The Golden House by Salman Rhusdie will probably be hailed as the first great novel depicting the despair felt throughout the reading life world (no doubt the same or worse feelings have been generated in artistic and other segments of society but I can only speak about the feelings of those of us who cherish literature above all as it is what I know). If Rushdie, this is the fifth of his novels upon which I have posted, never wins The Nobel Prize it will be a tribute to the power of the petro dollar.

I know as soon as The Golden House is published it will be written about throughout the literary press. A new Salman Rushdie novel is a major event. I am not inclined to summarize the "story line" in great detail. Basically it centers on an incredibly wealthy older man with three sons who is forced to relocate from his ancestral home in Mumbai, he still has to think to avoid saying "Bombay" by the ramifications of his past corruptions catching up with him to New York City. How he got so wealthy is a bit shrouded in mystery. He lives in NYC in a development called "The Gardens", which is inhabited by people very much like the trump family. The family patriarch is in his early seventies, he has a much younger trophy wife. The scenes are split between NYC and Mumbai. There is a very interesting treatment of the terrorist attack on the Taj Mahal hotel in Mumbai, a symbol of opulence.

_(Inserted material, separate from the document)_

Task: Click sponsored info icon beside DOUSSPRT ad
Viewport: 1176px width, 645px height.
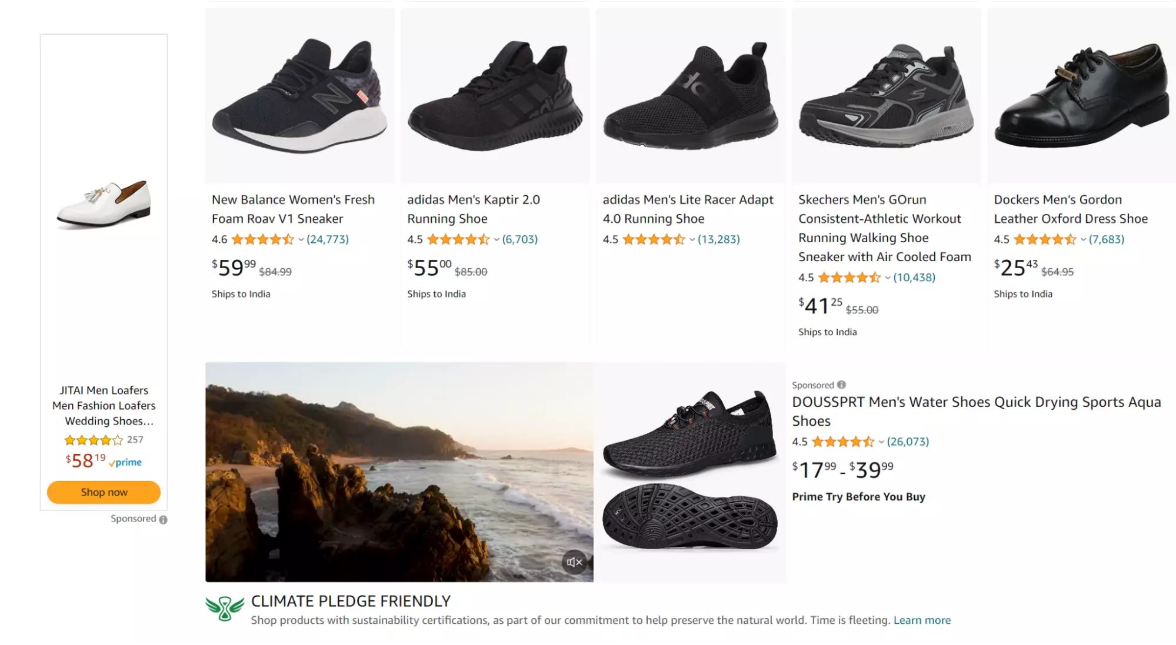Action: click(x=841, y=385)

The story is told be a neighbor of the Golden family, a filmmaker, who decides to make a movie about the family. We get to know Mr. Golden and his sons well. It was impossible for me not to see Golden's sons as meant to bring to mind those of trump. The wife might as well be a very expensive prostitute, Golden cannot get her pregnant and in an intriguing subplot the filmmaker begins an affair with the wife, she gets pregnant and the child is thought by Golden to be his.

Rushdie depicts trump mercilessly in all his completely self centered shallowness, devoid of any culture, the champion of those who worship the ignorant or maybe use those the people who voted for him to safe guard their own status, preying on and abandoning their followers as soon as they are no longer needed. Of course I do not see any trump supporter actually reading The Golden House so it will only impact those who already despise what he has brought forth.

I love the lush language of Rushdie, his descriptions are so vivid, his imagination so powerful. I also really liked all of the literary and classic cinema references made by the narrator.

The Golden House is everything a supreme literary work of art should be.

I don't doubt there are deep meanings in this work,cultural allusions and historical references that I missed on my first reading.



Mel u
The Reading Life


I will be very curious to see how it is received.